# Help please,hoping to move to S. spain.



## eifyswifey (Aug 30, 2011)

Hi, we are looking to move to Spain next year, providing my hubbys job will allow him to work from home in Spain. We have looked into Nerja in Malaga. We have 2 young children who will be 6 and 3,so schools are important. We would like best of both brits and spanish community. Is Nerja the best place and what are the schools like? Do english children settle into a spanish state school? 

We will rent somewhere to make sure we like the area, before we commit.

Any advice anyone can give me about anything would be much appreciated.

Thank you


----------



## jojo (Sep 20, 2007)

eifyswifey said:


> Hi, we are looking to move to Spain next year, providing my hubbys job will allow him to work from home in Spain. We have looked into Nerja in Malaga. We have 2 young children who will be 6 and 3,so schools are important. We would like best of both brits and spanish community. Is Nerja the best place and what are the schools like? Do english children settle into a spanish state school?
> 
> We will rent somewhere to make sure we like the area, before we commit.
> 
> ...


You seem to be fine! Work is hard to find, but you seem to have that covered, your children are a good age to start a spanish school, they'll pick the language up in no time. Communities tend to have a variety of nationalities, so you'll find a few Brits and few of "others" around. Nerjas a nice place. You just need to go and have a few fact fidning missions, see where you'd like to live, where the schools are, visit some bars and find some Brits to talk to so that you get some inside info and take it from there. Renting is preferable to buying, certainly til the economy picks up and til you are certain that this is right for you

Have a good look thru the forum and you'll pick up anything you need to know, or just ask

jo xxx


----------



## eifyswifey (Aug 30, 2011)

* **EXTRACTED ENTRIES**
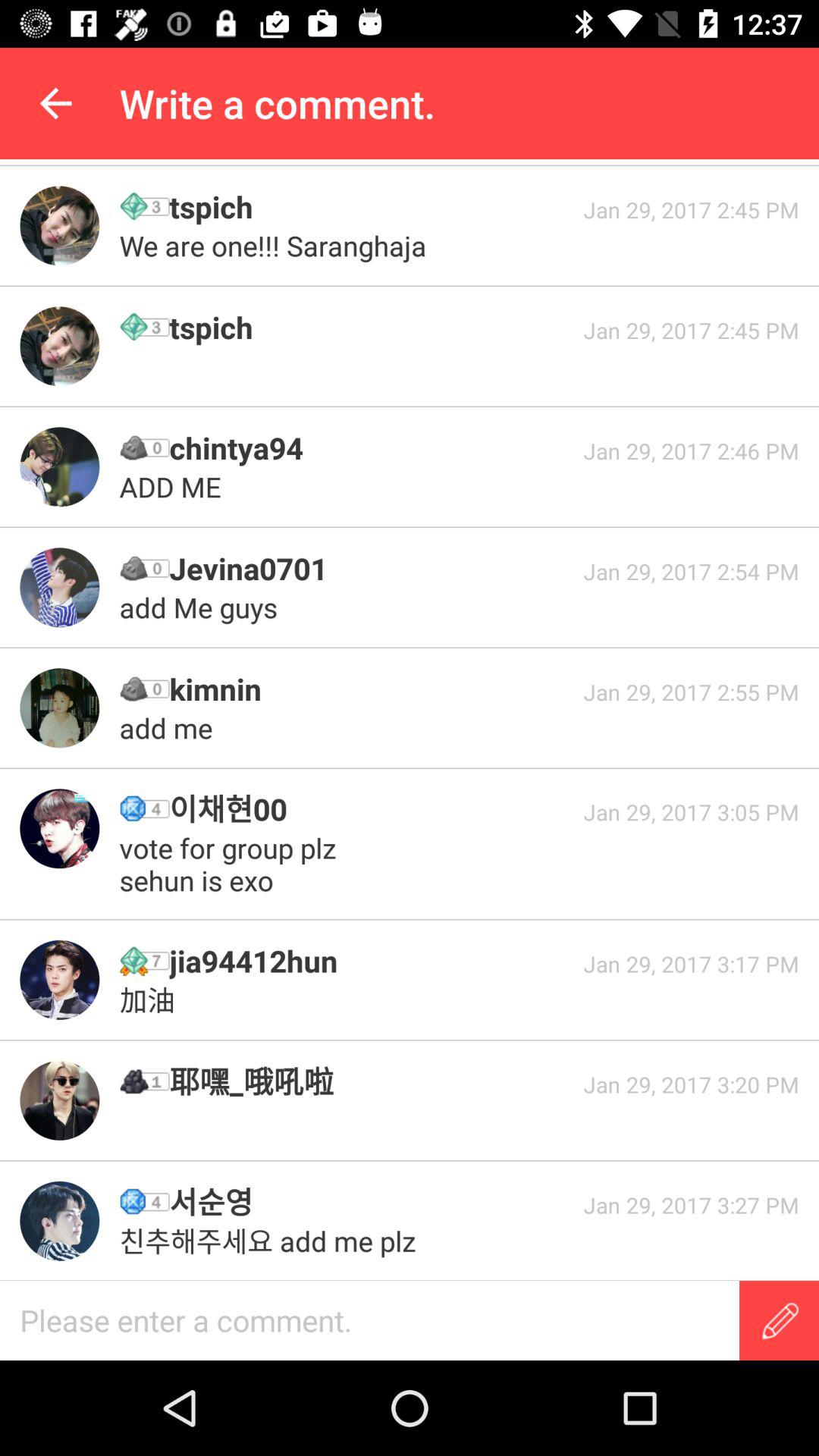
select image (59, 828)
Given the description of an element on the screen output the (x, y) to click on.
...
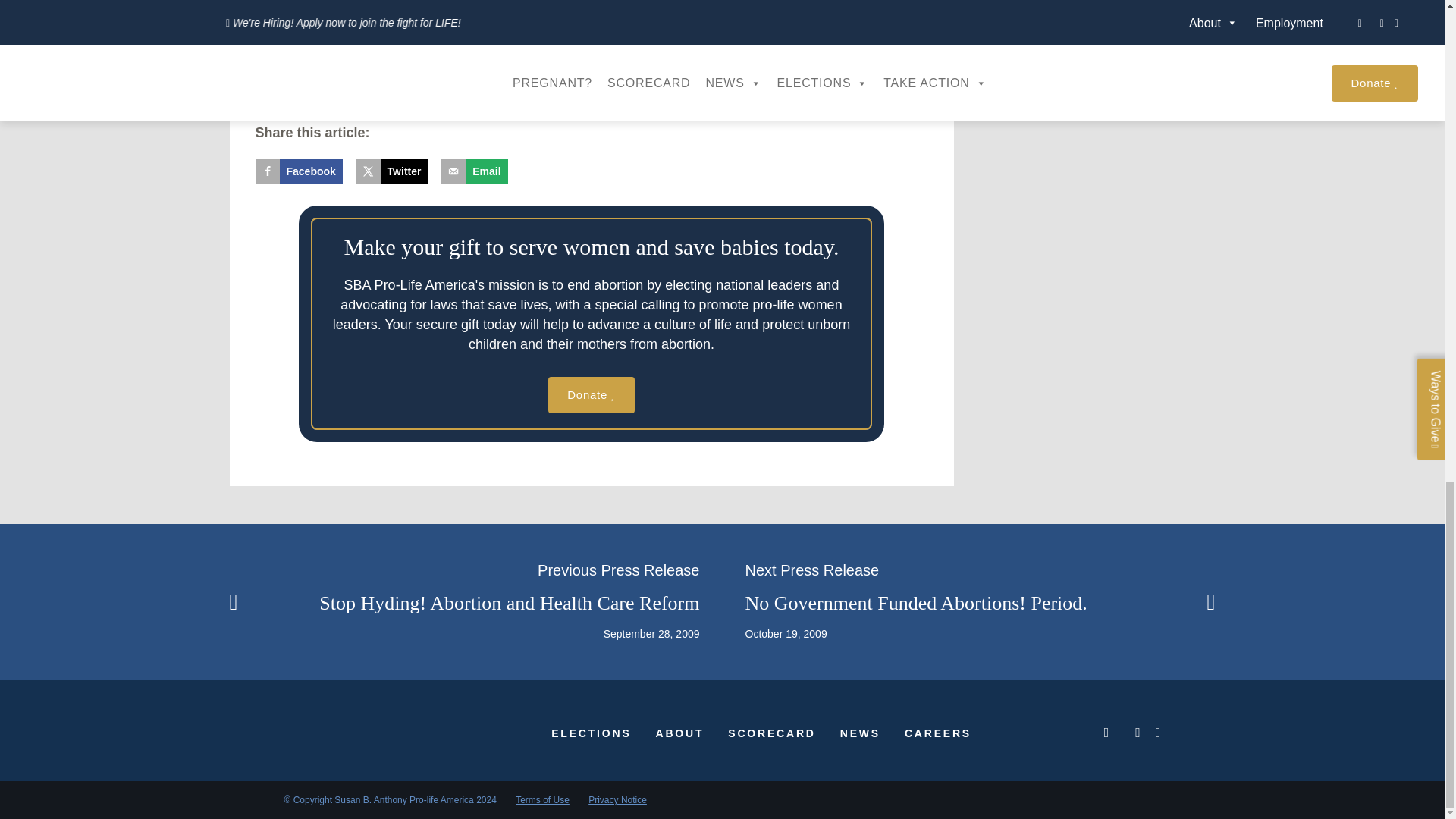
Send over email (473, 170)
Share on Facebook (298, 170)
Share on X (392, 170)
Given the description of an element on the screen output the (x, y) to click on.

* **TASKS TO CARRY OUT**
(1) In the forum thread about moving to southern Spain, how old will the two children be?
(2) Return, word for word, the passage of the forum thread about moving to southern Spain starting with "# Help please,hoping" and going on through "be much appreciated.".

* **SOLVED PROBLEMS**
(1) They will be 6 and 3.

(2)
# Help please,hoping to move to S. spain.



## eifyswifey (Aug 30, 2011)

Hi, we are looking to move to Spain next year, providing my hubbys job will allow him to work from home in Spain. We have looked into Nerja in Malaga. We have 2 young children who will be 6 and 3,so schools are important. We would like best of both brits and spanish community. Is Nerja the best place and what are the schools like? Do english children settle into a spanish state school? 

We will rent somewhere to make sure we like the area, before we commit.

Any advice anyone can give me about anything would be much appreciated.